■ Work to complete: Output only the lines below from the one containing "Open Calendars and contacts settings" to the one containing "Given: Open the more options three-dot icon", exactly as written, both ends kept.

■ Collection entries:
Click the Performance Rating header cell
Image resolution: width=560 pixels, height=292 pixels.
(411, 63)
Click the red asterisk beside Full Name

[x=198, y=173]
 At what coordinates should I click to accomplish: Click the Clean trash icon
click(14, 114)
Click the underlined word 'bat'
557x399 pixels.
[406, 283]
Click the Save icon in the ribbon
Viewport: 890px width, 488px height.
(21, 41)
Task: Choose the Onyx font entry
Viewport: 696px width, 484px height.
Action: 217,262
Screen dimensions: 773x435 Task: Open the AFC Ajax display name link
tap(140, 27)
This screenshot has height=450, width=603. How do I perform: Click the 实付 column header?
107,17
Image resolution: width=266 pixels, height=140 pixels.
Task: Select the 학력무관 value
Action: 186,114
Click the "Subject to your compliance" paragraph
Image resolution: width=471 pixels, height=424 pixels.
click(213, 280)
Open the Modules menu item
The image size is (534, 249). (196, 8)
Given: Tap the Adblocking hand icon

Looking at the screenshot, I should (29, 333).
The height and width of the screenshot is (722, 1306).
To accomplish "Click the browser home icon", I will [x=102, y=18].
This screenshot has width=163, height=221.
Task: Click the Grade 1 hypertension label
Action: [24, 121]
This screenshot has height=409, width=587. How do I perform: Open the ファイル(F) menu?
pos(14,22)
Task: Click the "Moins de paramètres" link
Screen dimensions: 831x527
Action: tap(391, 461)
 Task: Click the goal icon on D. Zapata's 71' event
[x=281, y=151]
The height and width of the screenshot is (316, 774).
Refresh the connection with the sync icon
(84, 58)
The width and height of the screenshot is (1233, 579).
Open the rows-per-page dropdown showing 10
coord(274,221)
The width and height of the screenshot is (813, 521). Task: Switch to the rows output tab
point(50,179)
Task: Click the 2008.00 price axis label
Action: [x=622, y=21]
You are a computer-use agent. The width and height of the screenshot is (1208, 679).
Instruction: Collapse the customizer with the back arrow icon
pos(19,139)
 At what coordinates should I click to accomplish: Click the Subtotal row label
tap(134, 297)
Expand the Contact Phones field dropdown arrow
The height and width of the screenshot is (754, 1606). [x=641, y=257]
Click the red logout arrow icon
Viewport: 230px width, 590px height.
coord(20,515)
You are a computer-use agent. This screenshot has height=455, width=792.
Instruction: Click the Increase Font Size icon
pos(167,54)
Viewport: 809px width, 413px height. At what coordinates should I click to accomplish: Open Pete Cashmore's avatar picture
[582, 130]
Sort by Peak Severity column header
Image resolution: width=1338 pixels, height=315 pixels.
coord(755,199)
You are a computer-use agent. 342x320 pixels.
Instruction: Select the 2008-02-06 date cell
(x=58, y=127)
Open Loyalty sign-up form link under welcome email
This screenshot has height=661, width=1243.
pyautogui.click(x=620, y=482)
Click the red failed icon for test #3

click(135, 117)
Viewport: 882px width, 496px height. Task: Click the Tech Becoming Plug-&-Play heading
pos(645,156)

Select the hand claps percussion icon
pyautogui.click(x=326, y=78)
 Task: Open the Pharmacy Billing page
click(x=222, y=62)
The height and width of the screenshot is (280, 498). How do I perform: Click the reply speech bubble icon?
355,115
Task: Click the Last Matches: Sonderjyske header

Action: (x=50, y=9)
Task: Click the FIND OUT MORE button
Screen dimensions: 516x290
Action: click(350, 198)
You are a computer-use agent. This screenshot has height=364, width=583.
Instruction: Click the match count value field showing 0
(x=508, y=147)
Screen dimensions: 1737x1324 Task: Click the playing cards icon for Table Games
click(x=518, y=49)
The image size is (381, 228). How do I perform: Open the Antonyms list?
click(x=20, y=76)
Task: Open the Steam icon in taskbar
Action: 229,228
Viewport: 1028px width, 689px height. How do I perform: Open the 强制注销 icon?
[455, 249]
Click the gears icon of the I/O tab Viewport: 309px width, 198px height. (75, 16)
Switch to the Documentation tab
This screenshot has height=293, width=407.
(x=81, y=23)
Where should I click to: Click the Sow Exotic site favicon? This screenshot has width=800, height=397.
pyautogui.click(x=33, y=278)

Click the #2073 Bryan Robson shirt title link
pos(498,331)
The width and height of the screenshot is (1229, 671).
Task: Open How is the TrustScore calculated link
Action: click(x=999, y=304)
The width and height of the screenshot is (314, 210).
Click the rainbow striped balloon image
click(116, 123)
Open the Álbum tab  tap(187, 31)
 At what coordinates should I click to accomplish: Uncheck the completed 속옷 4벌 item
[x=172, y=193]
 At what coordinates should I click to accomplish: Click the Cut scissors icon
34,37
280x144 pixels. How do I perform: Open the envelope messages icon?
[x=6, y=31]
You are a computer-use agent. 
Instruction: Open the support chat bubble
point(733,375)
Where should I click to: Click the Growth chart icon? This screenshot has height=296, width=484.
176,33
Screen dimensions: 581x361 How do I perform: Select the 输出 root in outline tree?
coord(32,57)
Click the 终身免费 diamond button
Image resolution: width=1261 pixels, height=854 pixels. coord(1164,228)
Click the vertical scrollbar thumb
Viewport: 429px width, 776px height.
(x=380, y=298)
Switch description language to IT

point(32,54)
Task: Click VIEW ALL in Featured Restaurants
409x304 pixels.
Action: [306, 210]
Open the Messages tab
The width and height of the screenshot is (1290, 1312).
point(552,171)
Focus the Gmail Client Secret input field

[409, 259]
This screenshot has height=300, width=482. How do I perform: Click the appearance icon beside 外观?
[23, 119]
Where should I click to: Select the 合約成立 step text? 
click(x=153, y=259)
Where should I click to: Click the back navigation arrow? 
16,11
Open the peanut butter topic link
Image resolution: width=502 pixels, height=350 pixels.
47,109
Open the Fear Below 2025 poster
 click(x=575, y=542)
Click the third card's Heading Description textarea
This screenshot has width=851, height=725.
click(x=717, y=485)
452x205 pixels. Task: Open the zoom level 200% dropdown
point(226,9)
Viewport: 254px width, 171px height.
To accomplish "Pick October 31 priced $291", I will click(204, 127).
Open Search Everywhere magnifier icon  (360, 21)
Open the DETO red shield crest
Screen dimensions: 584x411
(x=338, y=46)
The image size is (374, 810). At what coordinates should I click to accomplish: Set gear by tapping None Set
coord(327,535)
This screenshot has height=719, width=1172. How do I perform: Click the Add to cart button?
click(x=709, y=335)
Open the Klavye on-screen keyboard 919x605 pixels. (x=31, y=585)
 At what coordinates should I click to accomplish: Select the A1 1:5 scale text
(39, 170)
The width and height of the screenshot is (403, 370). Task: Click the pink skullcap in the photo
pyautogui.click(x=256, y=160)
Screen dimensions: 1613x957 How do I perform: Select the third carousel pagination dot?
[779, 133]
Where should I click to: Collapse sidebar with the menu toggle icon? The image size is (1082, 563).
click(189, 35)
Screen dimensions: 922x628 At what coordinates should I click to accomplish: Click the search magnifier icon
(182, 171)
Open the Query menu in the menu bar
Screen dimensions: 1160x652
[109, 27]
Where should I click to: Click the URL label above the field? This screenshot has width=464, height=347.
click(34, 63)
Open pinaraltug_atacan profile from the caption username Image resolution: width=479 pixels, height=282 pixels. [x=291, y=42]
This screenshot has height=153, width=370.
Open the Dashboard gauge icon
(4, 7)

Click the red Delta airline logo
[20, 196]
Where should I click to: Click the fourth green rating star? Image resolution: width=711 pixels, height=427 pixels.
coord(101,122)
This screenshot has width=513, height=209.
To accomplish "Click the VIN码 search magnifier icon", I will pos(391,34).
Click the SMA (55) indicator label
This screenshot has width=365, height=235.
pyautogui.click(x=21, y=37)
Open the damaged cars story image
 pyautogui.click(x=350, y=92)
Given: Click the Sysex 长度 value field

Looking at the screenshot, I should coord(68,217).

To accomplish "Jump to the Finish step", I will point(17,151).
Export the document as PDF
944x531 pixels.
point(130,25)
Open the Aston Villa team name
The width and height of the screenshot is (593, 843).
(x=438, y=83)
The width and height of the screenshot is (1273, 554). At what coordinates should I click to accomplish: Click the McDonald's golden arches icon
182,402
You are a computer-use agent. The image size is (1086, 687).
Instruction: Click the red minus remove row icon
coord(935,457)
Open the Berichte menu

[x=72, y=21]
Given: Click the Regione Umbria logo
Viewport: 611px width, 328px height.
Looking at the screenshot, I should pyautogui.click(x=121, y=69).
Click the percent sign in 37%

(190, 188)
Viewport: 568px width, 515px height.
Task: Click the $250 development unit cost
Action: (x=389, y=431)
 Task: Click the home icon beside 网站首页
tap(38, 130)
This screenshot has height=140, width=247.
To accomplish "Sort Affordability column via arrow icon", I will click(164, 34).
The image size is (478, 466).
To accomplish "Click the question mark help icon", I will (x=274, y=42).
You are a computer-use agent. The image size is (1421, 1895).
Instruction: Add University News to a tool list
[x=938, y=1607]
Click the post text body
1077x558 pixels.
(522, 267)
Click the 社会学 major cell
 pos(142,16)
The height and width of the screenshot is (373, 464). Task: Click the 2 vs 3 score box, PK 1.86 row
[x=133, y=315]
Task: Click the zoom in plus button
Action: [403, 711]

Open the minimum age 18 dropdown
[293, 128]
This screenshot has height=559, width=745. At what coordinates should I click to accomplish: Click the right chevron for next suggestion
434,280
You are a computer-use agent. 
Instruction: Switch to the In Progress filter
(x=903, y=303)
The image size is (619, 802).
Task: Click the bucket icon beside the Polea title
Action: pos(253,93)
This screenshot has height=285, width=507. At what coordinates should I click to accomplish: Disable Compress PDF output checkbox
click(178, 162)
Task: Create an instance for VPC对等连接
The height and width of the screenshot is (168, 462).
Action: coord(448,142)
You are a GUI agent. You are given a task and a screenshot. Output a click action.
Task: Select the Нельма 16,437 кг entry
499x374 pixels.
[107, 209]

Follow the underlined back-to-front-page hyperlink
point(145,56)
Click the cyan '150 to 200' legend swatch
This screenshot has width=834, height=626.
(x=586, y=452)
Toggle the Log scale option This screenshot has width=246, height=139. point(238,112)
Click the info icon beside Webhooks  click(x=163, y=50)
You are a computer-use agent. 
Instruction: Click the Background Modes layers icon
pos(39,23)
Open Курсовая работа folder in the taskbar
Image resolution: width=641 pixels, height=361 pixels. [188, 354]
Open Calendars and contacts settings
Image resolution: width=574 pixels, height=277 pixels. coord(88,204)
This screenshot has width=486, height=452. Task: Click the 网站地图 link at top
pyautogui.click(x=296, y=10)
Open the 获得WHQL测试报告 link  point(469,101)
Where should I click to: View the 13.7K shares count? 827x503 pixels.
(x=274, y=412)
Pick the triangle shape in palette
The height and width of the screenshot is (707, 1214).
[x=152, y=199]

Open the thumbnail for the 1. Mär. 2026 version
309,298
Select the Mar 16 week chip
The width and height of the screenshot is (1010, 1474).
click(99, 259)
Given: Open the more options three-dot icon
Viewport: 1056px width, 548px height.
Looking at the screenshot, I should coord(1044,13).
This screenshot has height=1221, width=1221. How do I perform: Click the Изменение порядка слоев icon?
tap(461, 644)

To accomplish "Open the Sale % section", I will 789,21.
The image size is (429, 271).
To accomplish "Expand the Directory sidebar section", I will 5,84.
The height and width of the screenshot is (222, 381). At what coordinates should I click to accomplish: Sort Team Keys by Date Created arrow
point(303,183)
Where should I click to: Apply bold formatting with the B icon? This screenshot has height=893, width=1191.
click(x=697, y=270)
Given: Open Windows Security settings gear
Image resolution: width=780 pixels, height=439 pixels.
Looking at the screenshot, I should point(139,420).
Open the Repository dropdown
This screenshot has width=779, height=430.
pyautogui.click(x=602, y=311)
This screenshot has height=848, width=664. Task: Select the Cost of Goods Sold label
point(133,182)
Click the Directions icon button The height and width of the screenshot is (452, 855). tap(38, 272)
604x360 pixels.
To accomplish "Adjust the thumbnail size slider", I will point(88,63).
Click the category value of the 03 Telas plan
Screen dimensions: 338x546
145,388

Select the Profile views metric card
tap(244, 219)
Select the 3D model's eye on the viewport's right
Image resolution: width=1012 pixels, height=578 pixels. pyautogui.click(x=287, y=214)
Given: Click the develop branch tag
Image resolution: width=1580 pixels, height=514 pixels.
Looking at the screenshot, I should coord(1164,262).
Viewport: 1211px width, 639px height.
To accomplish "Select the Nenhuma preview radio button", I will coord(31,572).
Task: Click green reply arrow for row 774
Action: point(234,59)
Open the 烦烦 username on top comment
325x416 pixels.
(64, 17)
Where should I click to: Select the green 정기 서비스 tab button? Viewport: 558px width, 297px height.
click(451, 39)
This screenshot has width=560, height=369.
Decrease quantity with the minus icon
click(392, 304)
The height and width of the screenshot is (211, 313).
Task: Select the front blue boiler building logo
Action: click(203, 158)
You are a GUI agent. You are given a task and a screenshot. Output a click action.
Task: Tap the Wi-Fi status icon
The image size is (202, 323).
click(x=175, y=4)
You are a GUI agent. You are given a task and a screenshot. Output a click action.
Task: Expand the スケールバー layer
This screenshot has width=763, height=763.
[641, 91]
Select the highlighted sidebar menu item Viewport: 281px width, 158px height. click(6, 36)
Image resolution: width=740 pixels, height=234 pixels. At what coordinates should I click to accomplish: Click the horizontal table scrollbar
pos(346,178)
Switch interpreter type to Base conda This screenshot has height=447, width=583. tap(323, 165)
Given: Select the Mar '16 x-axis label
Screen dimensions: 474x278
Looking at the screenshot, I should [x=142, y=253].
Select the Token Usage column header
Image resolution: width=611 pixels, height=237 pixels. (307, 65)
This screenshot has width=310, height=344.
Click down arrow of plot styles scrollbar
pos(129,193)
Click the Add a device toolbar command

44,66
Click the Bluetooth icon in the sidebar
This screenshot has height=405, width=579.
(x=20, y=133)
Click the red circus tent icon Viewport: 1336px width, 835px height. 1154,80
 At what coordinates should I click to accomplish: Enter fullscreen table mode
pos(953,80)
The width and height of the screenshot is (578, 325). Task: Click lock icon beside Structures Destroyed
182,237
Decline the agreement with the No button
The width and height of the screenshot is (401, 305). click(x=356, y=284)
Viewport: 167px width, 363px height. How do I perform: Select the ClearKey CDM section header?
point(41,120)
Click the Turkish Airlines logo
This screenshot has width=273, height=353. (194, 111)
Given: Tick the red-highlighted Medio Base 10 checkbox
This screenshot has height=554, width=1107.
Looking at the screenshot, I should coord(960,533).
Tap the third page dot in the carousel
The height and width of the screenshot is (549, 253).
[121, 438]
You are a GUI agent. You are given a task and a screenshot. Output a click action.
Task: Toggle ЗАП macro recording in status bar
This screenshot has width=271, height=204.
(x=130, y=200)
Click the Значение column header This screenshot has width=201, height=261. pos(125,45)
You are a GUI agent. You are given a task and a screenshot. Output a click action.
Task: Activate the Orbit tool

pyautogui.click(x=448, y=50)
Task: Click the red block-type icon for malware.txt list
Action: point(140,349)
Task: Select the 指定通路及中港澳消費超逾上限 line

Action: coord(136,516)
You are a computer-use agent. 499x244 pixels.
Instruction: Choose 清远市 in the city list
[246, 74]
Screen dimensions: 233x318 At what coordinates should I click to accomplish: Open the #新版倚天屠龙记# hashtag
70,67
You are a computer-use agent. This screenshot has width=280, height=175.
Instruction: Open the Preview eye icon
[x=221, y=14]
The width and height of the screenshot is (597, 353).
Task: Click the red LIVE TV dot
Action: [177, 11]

■ Expected answer:
Open Calendars and contacts settings
Image resolution: width=574 pixels, height=277 pixels. coord(88,204)
This screenshot has width=486, height=452. Task: Click the 网站地图 link at top
pyautogui.click(x=296, y=10)
Open the 获得WHQL测试报告 link  point(469,101)
Where should I click to: View the 13.7K shares count? 827x503 pixels.
(x=274, y=412)
Pick the triangle shape in palette
The height and width of the screenshot is (707, 1214).
[x=152, y=199]

Open the thumbnail for the 1. Mär. 2026 version
309,298
Select the Mar 16 week chip
The width and height of the screenshot is (1010, 1474).
click(99, 259)
Given: Open the more options three-dot icon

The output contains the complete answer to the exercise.